» **What is needed**: Copy every entry word for word, but skip the pictures.

Stored records
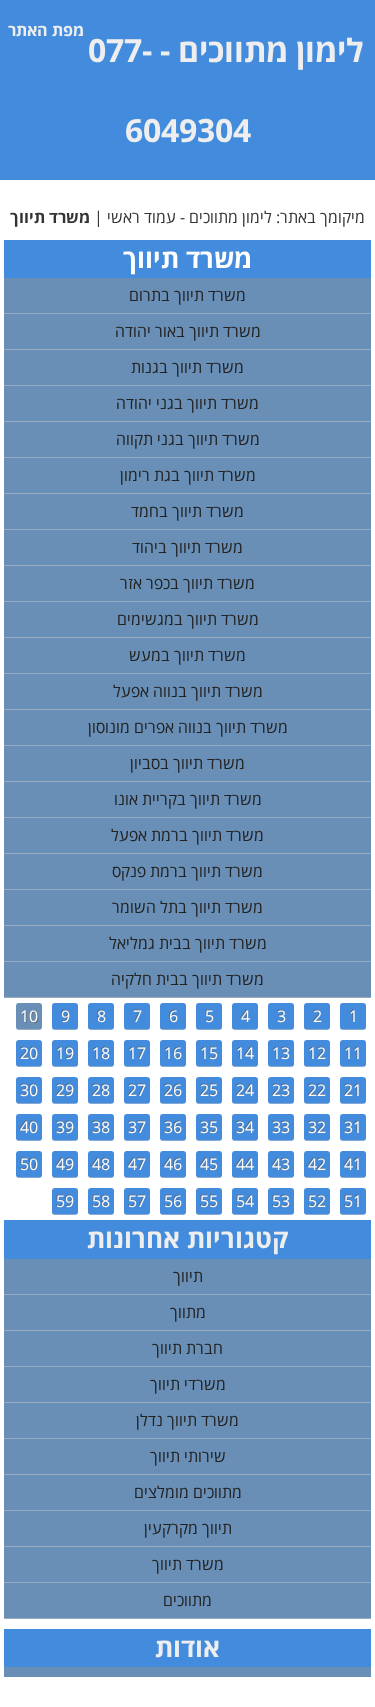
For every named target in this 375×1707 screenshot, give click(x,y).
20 (29, 1053)
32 (317, 1127)
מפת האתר (46, 30)
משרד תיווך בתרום (187, 295)
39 (65, 1127)
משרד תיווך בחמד (187, 511)
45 (209, 1164)
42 (317, 1164)
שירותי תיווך (188, 1456)
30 (29, 1090)
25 (209, 1090)
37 (137, 1127)
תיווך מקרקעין (188, 1528)
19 (65, 1053)
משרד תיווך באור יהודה (188, 331)
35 (209, 1127)
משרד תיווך (188, 1564)
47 (137, 1164)
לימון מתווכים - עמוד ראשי (189, 217)
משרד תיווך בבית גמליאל (188, 943)
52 (317, 1201)
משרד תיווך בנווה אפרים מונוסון (188, 727)
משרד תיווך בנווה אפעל (188, 691)
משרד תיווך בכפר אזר (187, 583)
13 (281, 1053)
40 (29, 1127)
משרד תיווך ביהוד (187, 547)
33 (281, 1127)
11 (353, 1053)
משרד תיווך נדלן (187, 1420)
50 (29, 1164)
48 (101, 1164)
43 (281, 1164)
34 (245, 1127)
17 (137, 1053)
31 (353, 1127)
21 (353, 1090)
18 (101, 1053)
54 (245, 1201)
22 (317, 1090)
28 (101, 1090)
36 (173, 1127)
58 (101, 1201)
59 (65, 1201)
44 (245, 1164)
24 (245, 1090)
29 (65, 1090)
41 (353, 1164)
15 (209, 1053)
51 (353, 1201)
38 (101, 1127)
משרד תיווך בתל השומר (187, 907)
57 (137, 1201)
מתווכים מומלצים (188, 1492)
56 (173, 1201)
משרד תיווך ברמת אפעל (187, 835)
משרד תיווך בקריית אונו (188, 799)
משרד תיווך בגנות (187, 367)
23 (281, 1090)
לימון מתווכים (270, 49)
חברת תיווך (187, 1348)
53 (281, 1201)
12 (317, 1053)
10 (29, 1016)
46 (173, 1164)
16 (173, 1053)
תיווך (188, 1276)
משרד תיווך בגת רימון (188, 475)
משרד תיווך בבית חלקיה (187, 979)
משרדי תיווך (188, 1384)
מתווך (188, 1312)
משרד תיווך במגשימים (188, 619)
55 (209, 1201)
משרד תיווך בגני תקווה (188, 439)
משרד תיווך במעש (187, 655)
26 (173, 1090)
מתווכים (187, 1600)
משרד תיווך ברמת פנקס (187, 871)
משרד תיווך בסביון (187, 763)
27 (137, 1090)
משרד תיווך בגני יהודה (187, 403)
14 (245, 1053)
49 (65, 1164)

» **Solved exercise**:
For every named target in this 375×1707 screenshot, give click(x,y).
20 (29, 1053)
32 (317, 1127)
מפת האתר (46, 30)
משרד תיווך בתרום (187, 295)
39 (65, 1127)
משרד תיווך בחמד (187, 511)
45 (209, 1164)
42 (317, 1164)
שירותי תיווך (188, 1456)
30 (29, 1090)
25 (209, 1090)
37 (137, 1127)
תיווך מקרקעין (188, 1528)
19 (65, 1053)
משרד תיווך באור יהודה (188, 331)
35 (209, 1127)
משרד תיווך (188, 1564)
47 (137, 1164)
לימון מתווכים - עמוד ראשי (189, 217)
משרד תיווך בבית גמליאל (188, 943)
52 (317, 1201)
משרד תיווך בנווה אפרים מונוסון (188, 727)
משרד תיווך בנווה אפעל (188, 691)
משרד תיווך בכפר אזר (187, 583)
13 (281, 1053)
40 (29, 1127)
משרד תיווך ביהוד (187, 547)
33 (281, 1127)
11 (353, 1053)
משרד תיווך נדלן (187, 1420)
50 (29, 1164)
48 (101, 1164)
43 (281, 1164)
34 (245, 1127)
17 (137, 1053)
31 (353, 1127)
21 (353, 1090)
18 (101, 1053)
54 (245, 1201)
22 (317, 1090)
28 (101, 1090)
36 (173, 1127)
58 (101, 1201)
59 (65, 1201)
44 (245, 1164)
24 (245, 1090)
29 (65, 1090)
41 (353, 1164)
15 (209, 1053)
51 (353, 1201)
38 (101, 1127)
משרד תיווך בתל השומר (187, 907)
57 (137, 1201)
מתווכים מומלצים (188, 1492)
56 (173, 1201)
משרד תיווך ברמת אפעל (187, 835)
משרד תיווך בקריית אונו (188, 799)
משרד תיווך בגנות (187, 367)
23 (281, 1090)
לימון מתווכים (270, 49)
חברת תיווך (187, 1348)
53 (281, 1201)
12 (317, 1053)
10 (29, 1016)
46 (173, 1164)
16 (173, 1053)
תיווך (188, 1276)
משרד תיווך בגת רימון (188, 475)
משרד תיווך בבית חלקיה (187, 979)
משרדי תיווך (188, 1384)
מתווך (188, 1312)
משרד תיווך במגשימים (188, 619)
55 (209, 1201)
משרד תיווך בגני תקווה (188, 439)
משרד תיווך במעש (187, 655)
26 (173, 1090)
מתווכים (187, 1600)
משרד תיווך ברמת פנקס (187, 871)
משרד תיווך בסביון (187, 763)
27 (137, 1090)
משרד תיווך בגני יהודה (187, 403)
14 (245, 1053)
49 (65, 1164)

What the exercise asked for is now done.